**PROMPT 1**
Return every line from the rows below that contains the string "Application", matching case exactly.

As usual with these things, I don’t actually see quite as big a gaffe as some others, even accounting for the fact that secretaries of state are supposed to be especiallycircumspect. It was obviously a sarcastic comment. However, Russia is pretending to take it seriously:

In Moscow, Russia’s foreign minister, Sergey V. Lavrov, who was meeting with Syria’s foreign minister, Walid al-Moallem, said in response to Mr. Kerry’s remarks that Russia would join any effort to put Syria’s stockpile of chemical weapons under international control and ultimately destroy them….Although Mr. Kerry appeared to treat the idea that Syria would give up its stockpile as improbable, Mr. Lavrov seized on it as a possible compromise that Russia was prepared to propose to the Syrians.

“We don’t know whether Syria will agree with this, but if the establishment of international control over chemical weapons in the country will prevent attacks, then we will immediately begin work with Damascus,” Mr. Lavrov said at the Foreign Ministry. “And we call on the Syrian leadership to not only agree to setting the chemical weapons storage sites under international control, but also to their subsequent destruction.”

So was Kerry’s statement a gaffe? In normal terms, sure. You don’t toss out stuff like this without thinking about it, and most likely all it does is give Russia and Syria a handy excuse to play games for a while longer. However, in any terms more sophisticated than those of a five-year-old, it wasn’t really much of a gaffe. Kerry’s meaning was perfectly plain.

[Data listing]
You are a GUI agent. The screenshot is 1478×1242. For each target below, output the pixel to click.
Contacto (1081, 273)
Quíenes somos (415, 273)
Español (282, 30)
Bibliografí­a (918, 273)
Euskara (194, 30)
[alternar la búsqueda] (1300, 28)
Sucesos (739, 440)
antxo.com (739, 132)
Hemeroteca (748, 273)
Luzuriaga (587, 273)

* * *

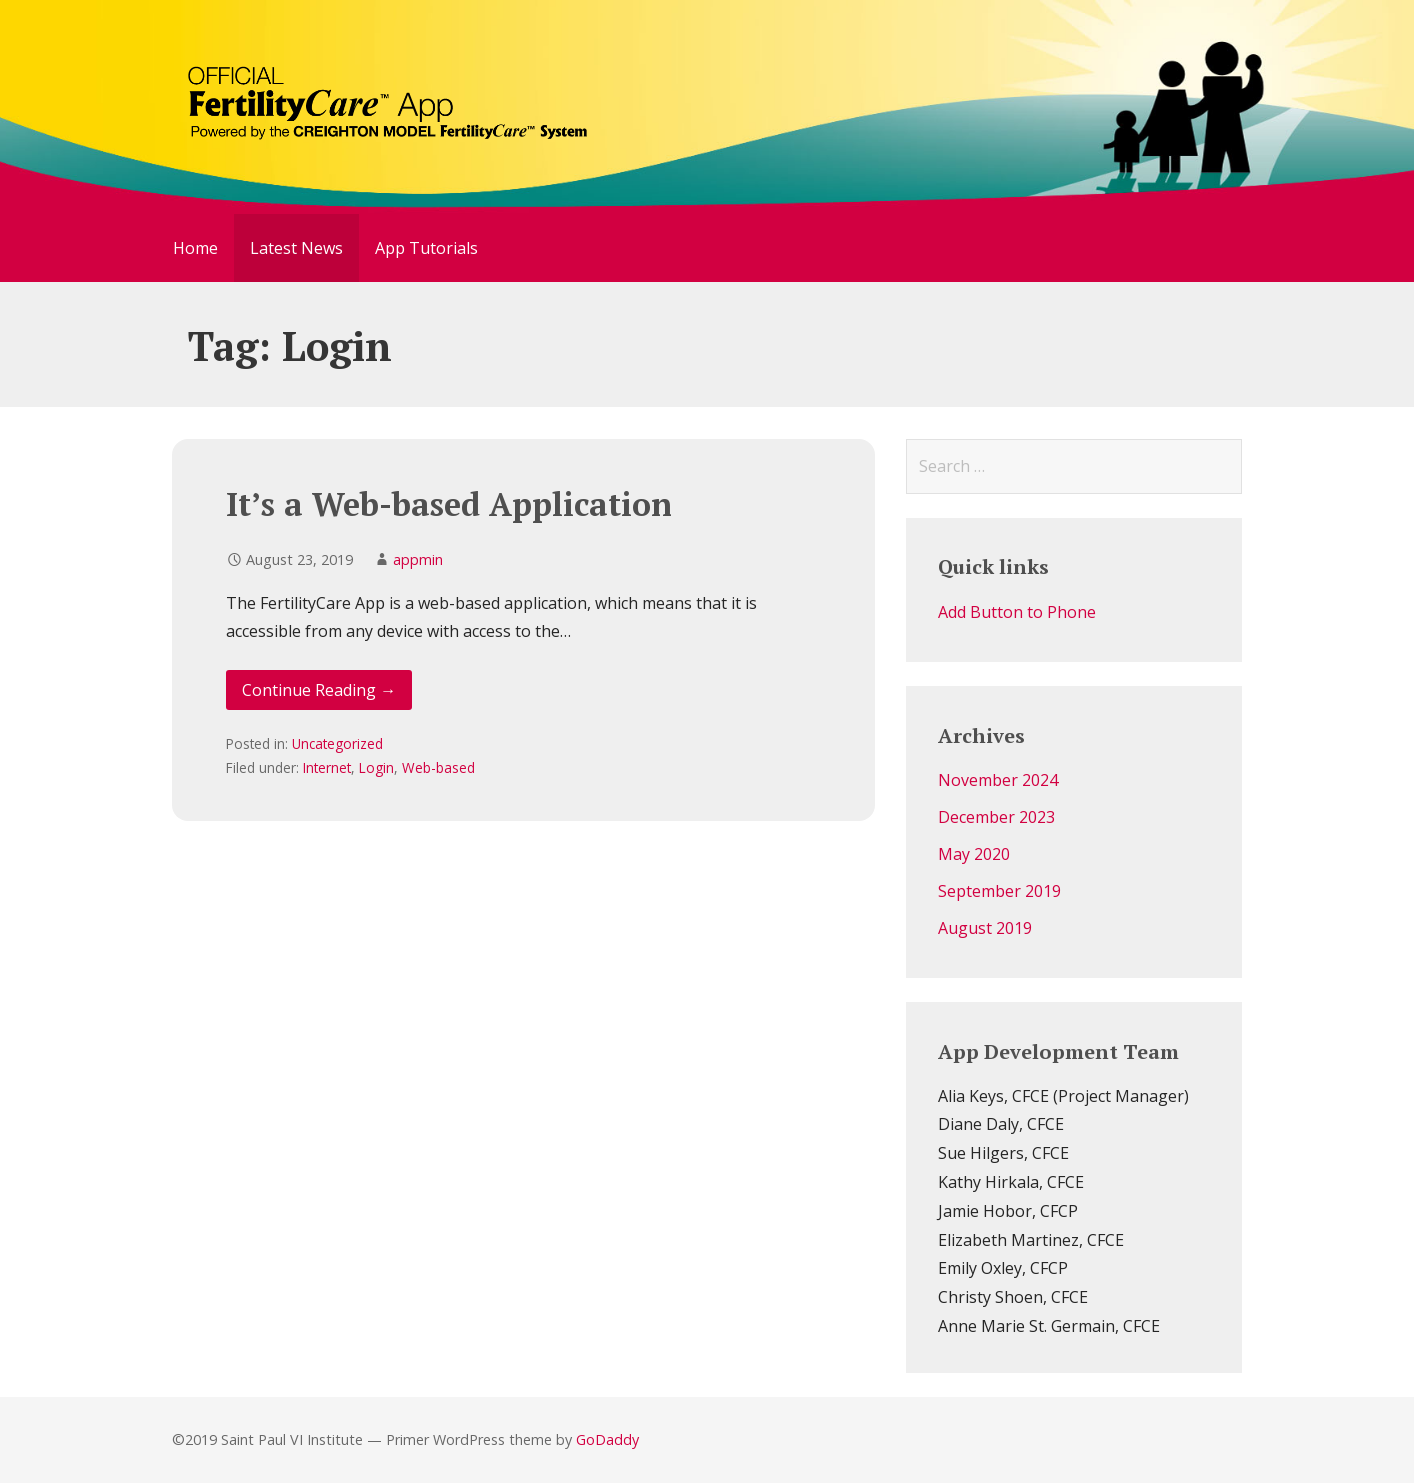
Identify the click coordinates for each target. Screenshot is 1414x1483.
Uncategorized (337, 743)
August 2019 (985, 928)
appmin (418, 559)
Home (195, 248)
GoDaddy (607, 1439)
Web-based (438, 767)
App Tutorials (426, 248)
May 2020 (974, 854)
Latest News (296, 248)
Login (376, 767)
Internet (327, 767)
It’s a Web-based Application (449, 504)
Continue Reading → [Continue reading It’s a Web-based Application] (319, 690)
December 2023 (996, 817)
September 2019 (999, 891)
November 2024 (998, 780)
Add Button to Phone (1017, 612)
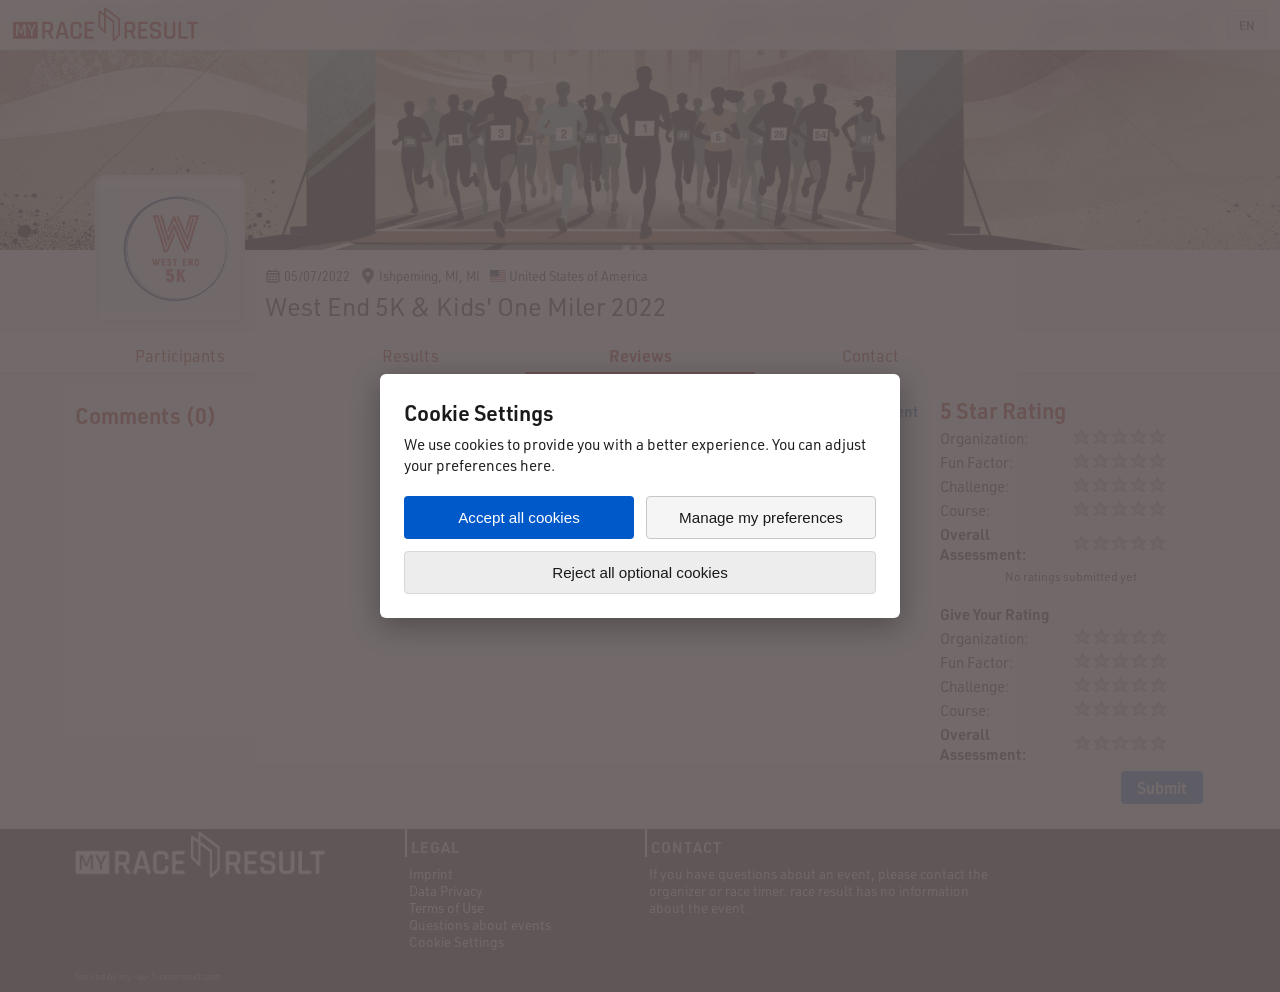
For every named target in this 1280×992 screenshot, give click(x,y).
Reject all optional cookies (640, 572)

**PROMPT 2**
Set down everything in the excerpt on Syria's chemical weapons from "So was Kerry’s" down to "was perfectly plain.", word for word.

**EXERCISE OUTPUT 1**
It’s a Web-based Application (449, 504)
Continue Reading → [Continue reading It’s a Web-based Application] (319, 690)

**EXERCISE OUTPUT 2**
So was Kerry’s statement a gaffe? In normal terms, sure. You don’t toss out stuff like this without thinking about it, and most likely all it does is give Russia and Syria a handy excuse to play games for a while longer. However, in any terms more sophisticated than those of a five-year-old, it wasn’t really much of a gaffe. Kerry’s meaning was perfectly plain.